===== PROVIDED MATERIAL

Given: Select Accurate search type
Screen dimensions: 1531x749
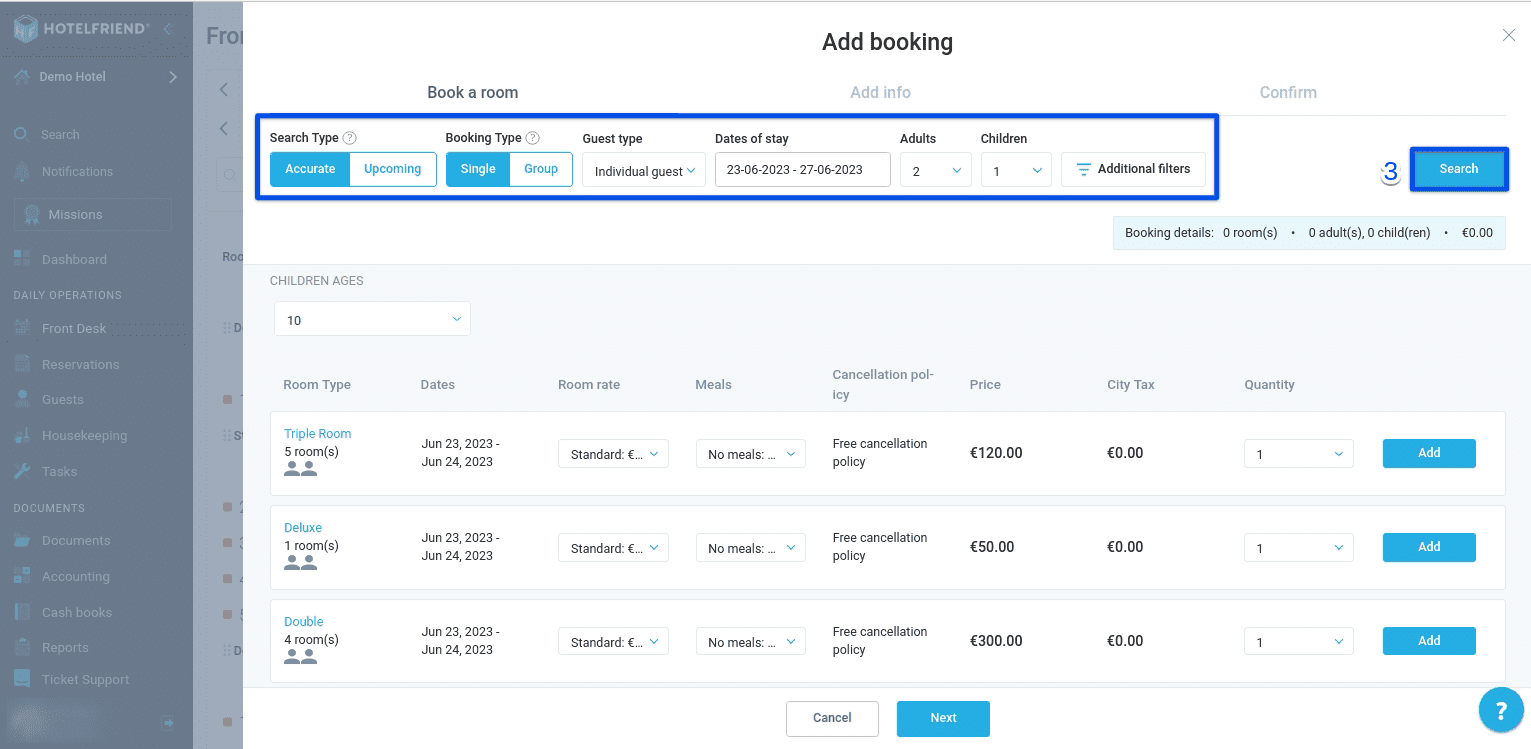Looking at the screenshot, I should tap(309, 169).
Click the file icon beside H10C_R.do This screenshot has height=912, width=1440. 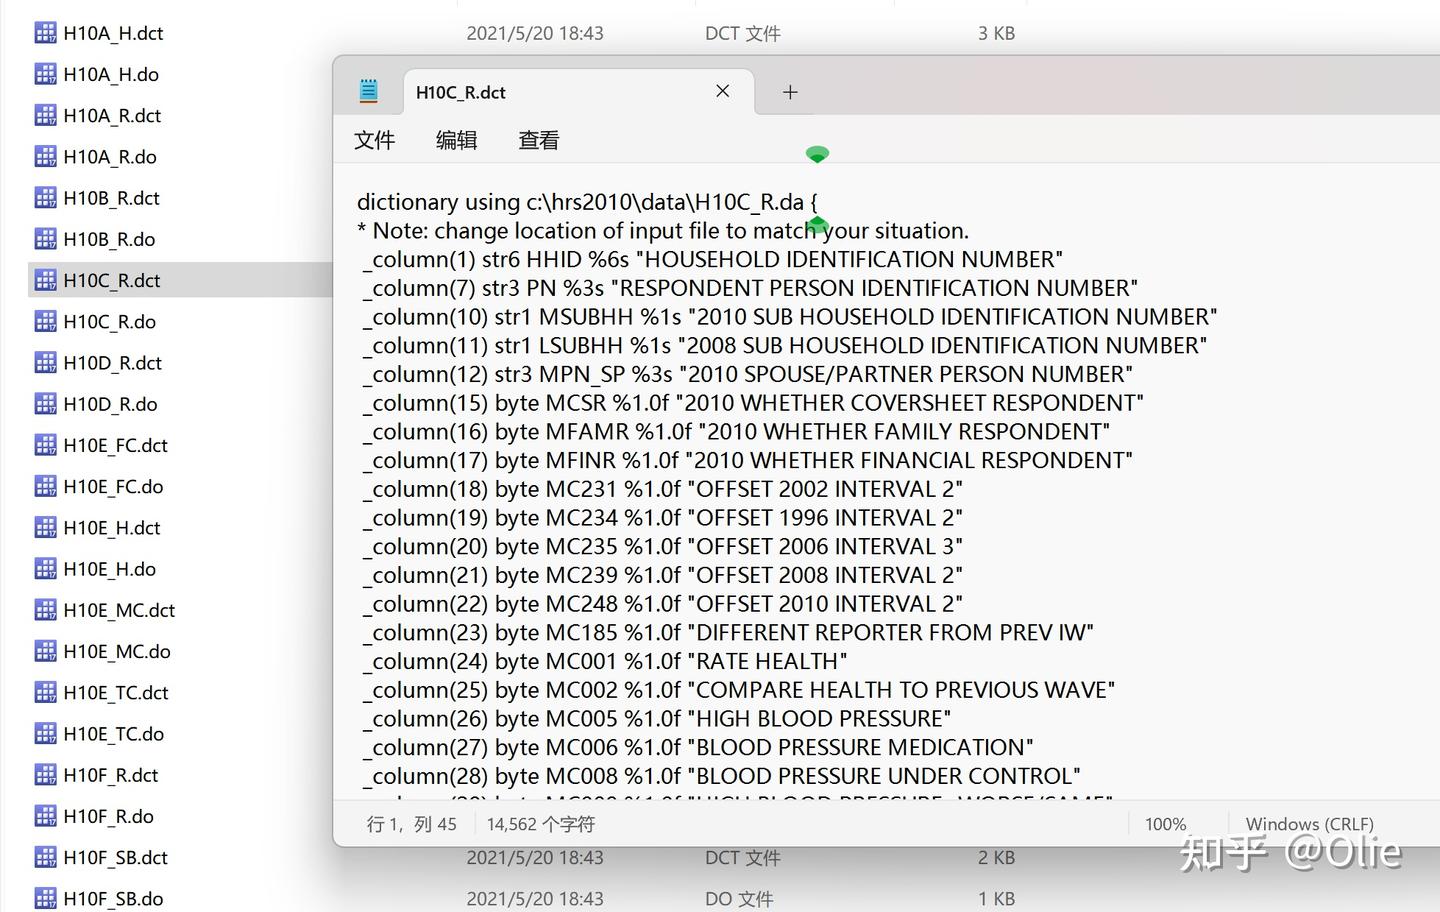[45, 321]
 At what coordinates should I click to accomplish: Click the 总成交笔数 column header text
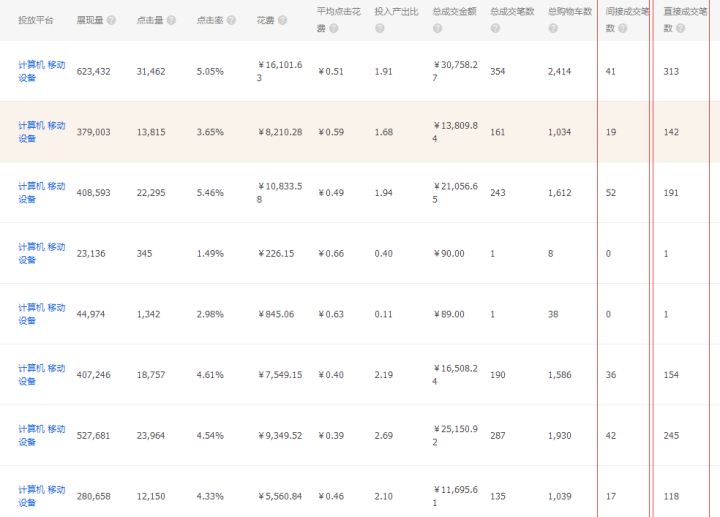[512, 12]
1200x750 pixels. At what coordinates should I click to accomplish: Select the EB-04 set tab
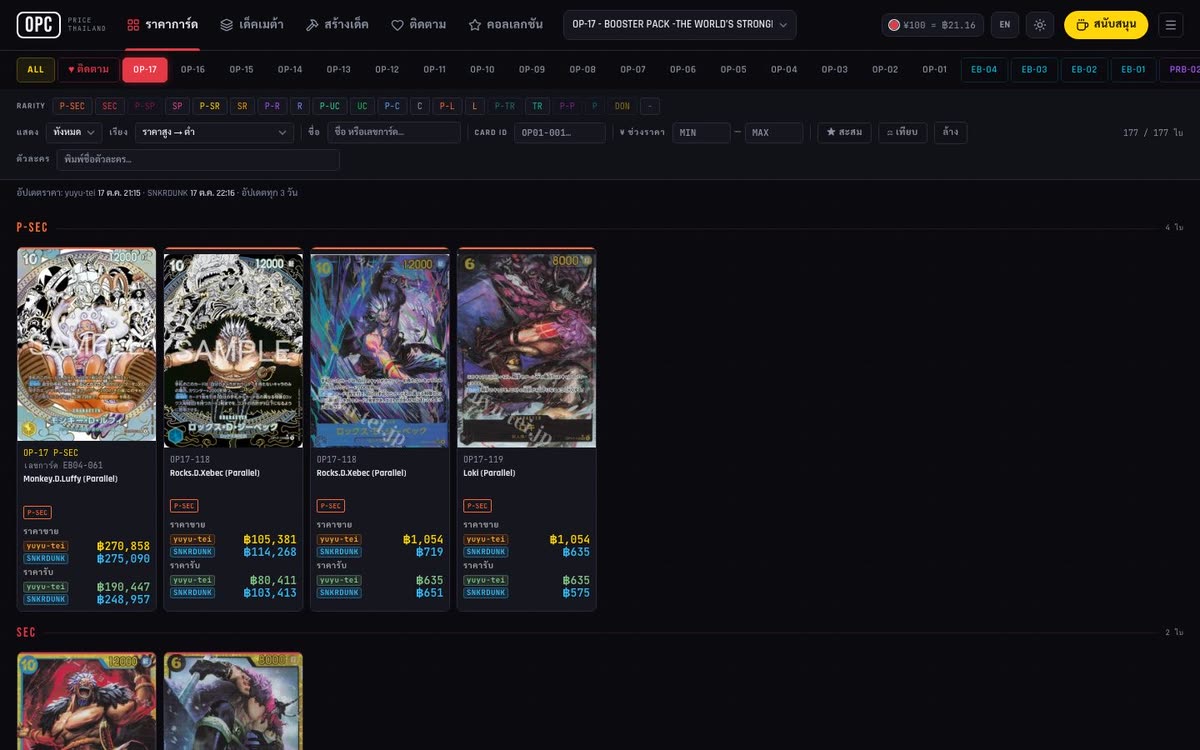(984, 70)
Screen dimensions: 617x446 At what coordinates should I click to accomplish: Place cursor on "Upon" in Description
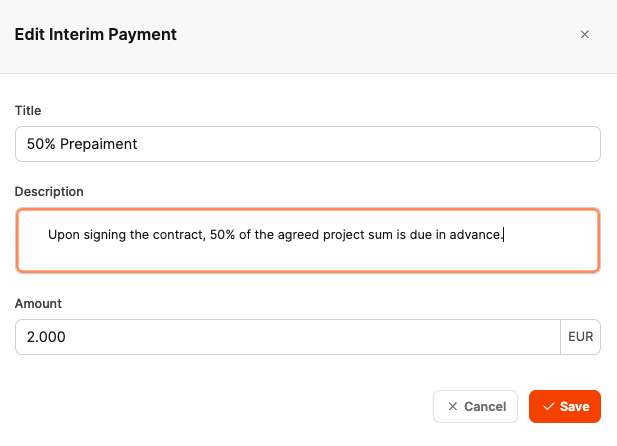coord(63,236)
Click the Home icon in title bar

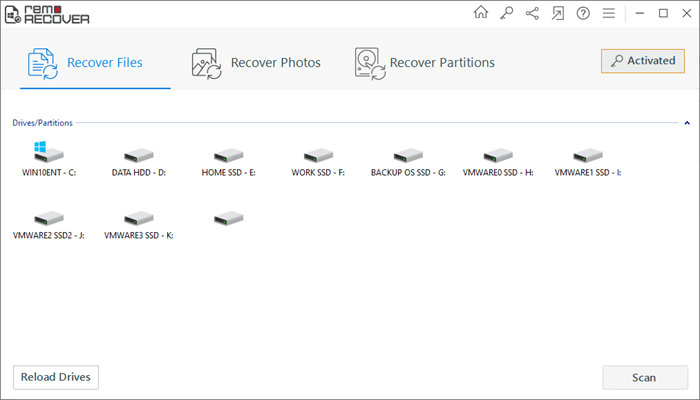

==========

--- TASK DIRECTIONS ---
Write out again the lines from the one with "At what coordinates should I click to accomplish: Click" through the end of the records exactly, without any of the pictures.

--- RESPONSE TO THE EXERCISE ---
 At what coordinates should I click to accomplish: Click the 总成交笔数 column header text
[512, 12]
1200x750 pixels. At what coordinates should I click to accomplish: Select the EB-04 set tab
(984, 70)
Screen dimensions: 617x446 At what coordinates should I click to accomplish: Place cursor on "Upon" in Description
coord(63,236)
Click the Home icon in title bar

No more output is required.